De procurator voerde niet alleen het bevel over de troepen, maar hij oefende ook de hoogste rechtelijke bevoegdheid in zijn gebied uit wanneer het Romeinse gezag enigszins in gevaar kwam. Zijn standplaats was in de havenstad Caesarea van waaruit hij zich, wanneer hij dit nodig vond, met zijn troepen verwijderde. Meestal was dat in de richting van Jeruzalem.

De joodse bevolking werd ook op religieus gebied  geconfronteerd met problemen, die hun weg vanuit Rome naar hun land vonden. Onder het Romeinse bewind waren de joodse geloofsvoorstellingen en cultus gegarandeerd zolang die pasten binnen de wetten van hun voorvaderen. Alleen kregen zij nu en dan te maken met de verplichting deel te nemen aan de keizercultus.

1. De positie en de rol van de keizers

    Keizers vertegenwoordigden het kloppende hart van het Romeinse imperium. Zij werden als ‘heer’ (Grieks: kurios; Latijn: dominus) aangesproken. Hun triomfantelijke intocht in de steden van het rijk werd een ‘komst’ (Latijn: adventus) genoemd, dat met de komst van een godheid was te vergelijken. De burgers waren verplicht om aan de keizer te offeren, omdat hij de tijd beheerste en de kalender voor heel het keizerrijk vaststelde.  Er heerste onder hen een algemeen verlangen naar ‘vrede’ (Latijn: pax). Keizer Augustus streefde deze vrede bij uitstek altijd na. Bijgevolg viel hem overal een spontane verering te beurt als ‘weldoener’ en ‘redder’. Sommige keizers lieten zich tijdens hun leven als ‘heer en god’ (Grieks: kurios kai theos; Latijn: dominus et deus) aanspreken. De troonsbestijging van een keizer en de geboorte van diens zoon werd in alle provincies als ‘goed nieuws’ of evangelie (Grieks: euangelion; Latijn: evangelium) aangekondigd. De burgers ontvingen dit nieuws met grote vreugde, mede omdat er vaak  een belastingvermindering aan verbonden was.

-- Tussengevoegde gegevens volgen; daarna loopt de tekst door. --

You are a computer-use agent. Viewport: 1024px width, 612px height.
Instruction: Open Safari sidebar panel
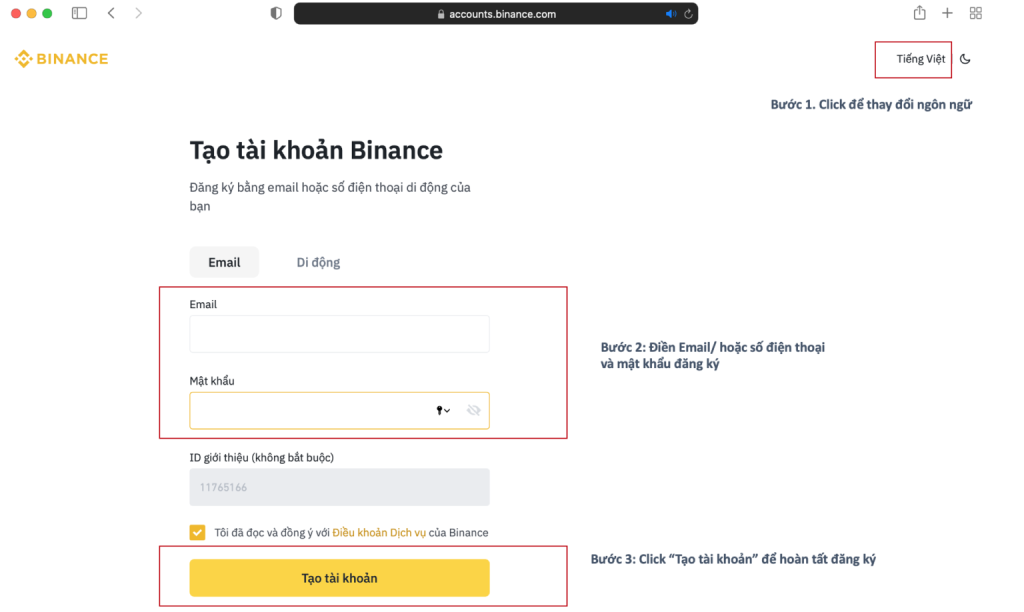(x=80, y=13)
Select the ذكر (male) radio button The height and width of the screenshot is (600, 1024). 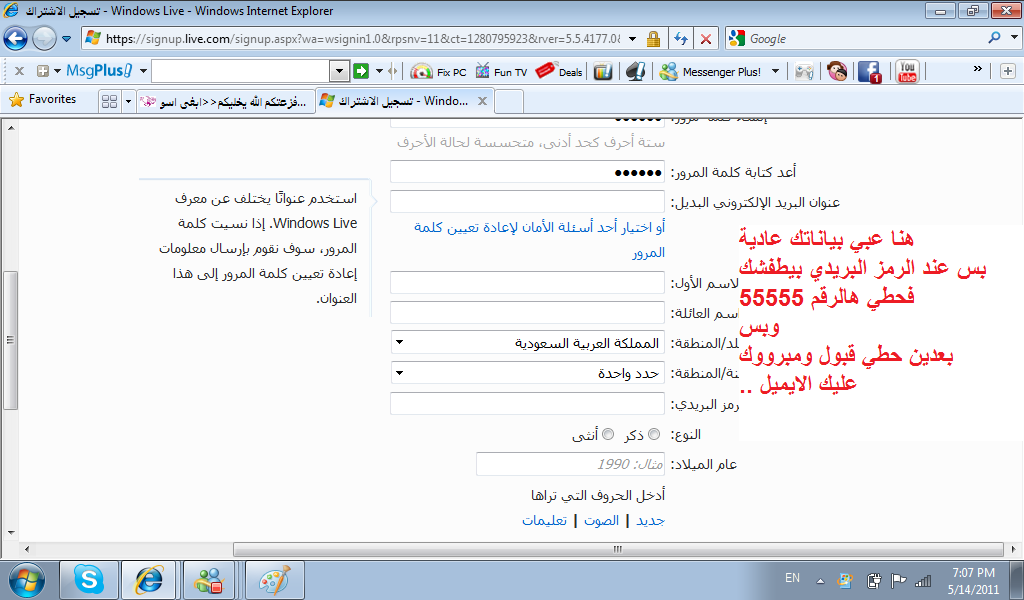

    2. Achtergrond voor de verering van de keizers als godheden

    Deze ligt in het Romeins religieus idee van de genius van de huiscultus van de lares (d.i. huisgoden). De genius was het buitenaards (bovenwereldlijk) element, dat de mens in zich had en dat een relatie had tot de wereld van de goden. Er wordt gesteld dat die genius de goddelijke ‘belichaming’ van de procreatieve kracht van de man vertegenwoordigt en die niet alleen zijn geslachtsorganen, maar zijn gehele persoon doordringt. Elk gezin had een lar familiaris of huisgod, die een bijzondere eer toeviel. Die kwam ook aan het eerste lid van de senaat toe, zodat er voor de man Augustus vanwege zijn keizerlijke bevoegdheden in Rome een zeer bescheiden vorm van religieuze verering ontstond. Men moest hem immers als hoogste gezagsdrager erkennen (Doeve).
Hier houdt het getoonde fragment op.